Exercise description: Write out every line below that contains "Open".

Supplied records:
**********
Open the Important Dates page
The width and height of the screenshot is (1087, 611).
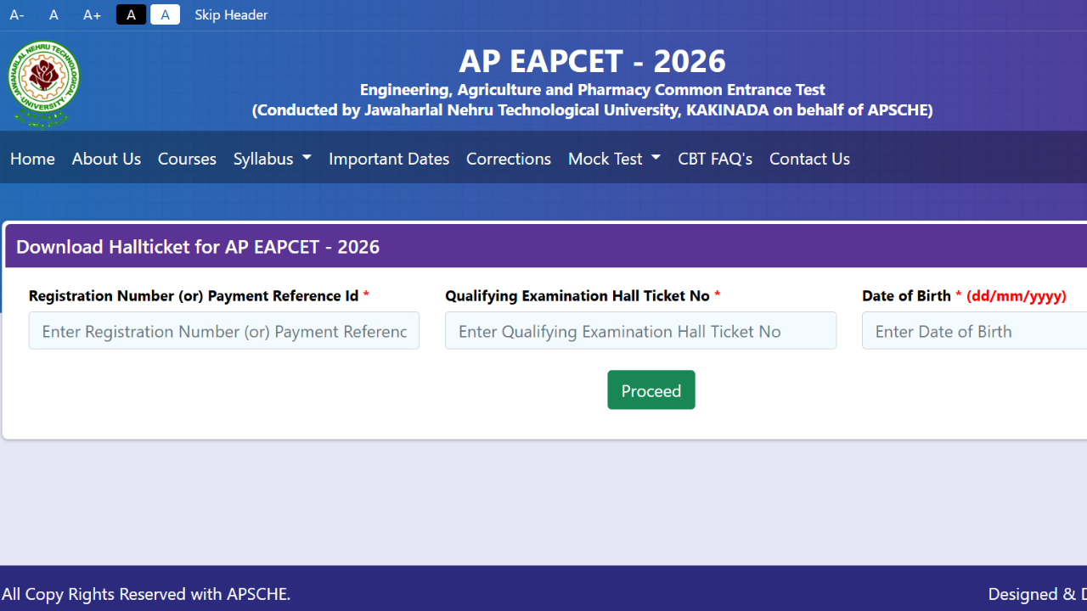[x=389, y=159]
**********
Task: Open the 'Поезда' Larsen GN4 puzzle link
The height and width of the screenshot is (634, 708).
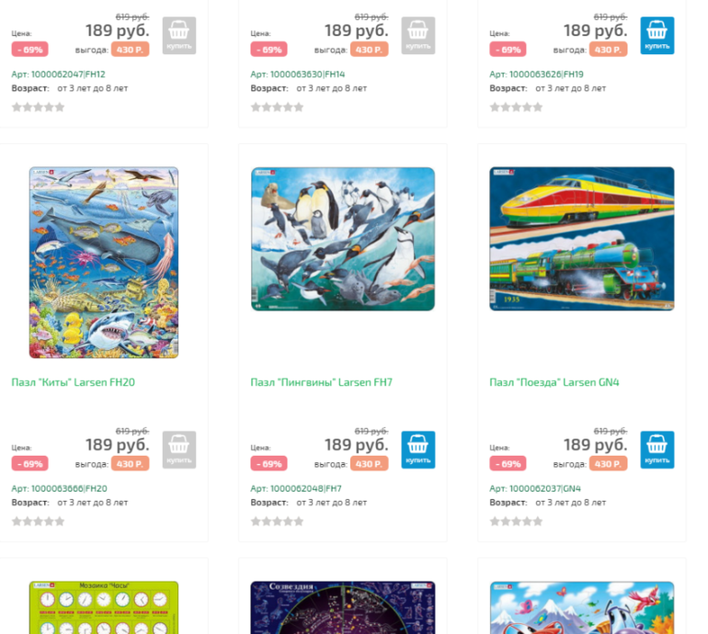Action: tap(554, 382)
**********
Output for this exercise:
Open the Important Dates page
Task: Open the 'Поезда' Larsen GN4 puzzle link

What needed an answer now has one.